Figure 3. Process flowsheet ultrafiltration pilot plant.

2.2. Analysis and Instrumentation

Dry matter and organic dry matter were analyzed according to the European standards EN 12880 and EN 12879, respectively. The nutrient concentrations were measured with standard Hach vial tests LCK 302 (ammonia), LCK 338 (total nitrogen), LCK 228 (potassium), LCK 350 (phosphorus) in a photometer DR 6000 (Hach).
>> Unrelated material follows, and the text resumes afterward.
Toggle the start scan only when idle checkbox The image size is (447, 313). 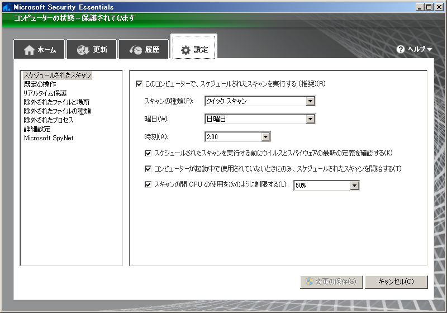tap(148, 168)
All measurements were carried out as double determination and have a relative error of ≤ 5%. Some nutrient measurements were undertaken by an external agricultural laboratory (AGROLAB GmbH).

Particle size distribution of the samples was determined with a Mastersizer S long bench (Malvern Instruments Ltd., Malvern, UK) at Gent University equipped with a 300 RF lens and an MSX-17 wet sample dispersion unit.

Size separation and detection of organic fractions of the centrate were performed by Liquid Chromatography–Organic Carbon Detection (LC-OCD, DOC-LABOR Dr. Huber, Karlsruhe, Germany) with a HW-50S column (Tosoh Bioscience). The system consisted of size exclusion chromatography columns for separation of organic molecules according to their molecular size. The separated compounds were detected by UV absorption at 254 nm followed by dissolved organic carbon (DOC) detection. Measurements were carried out by Berlin University of Technology.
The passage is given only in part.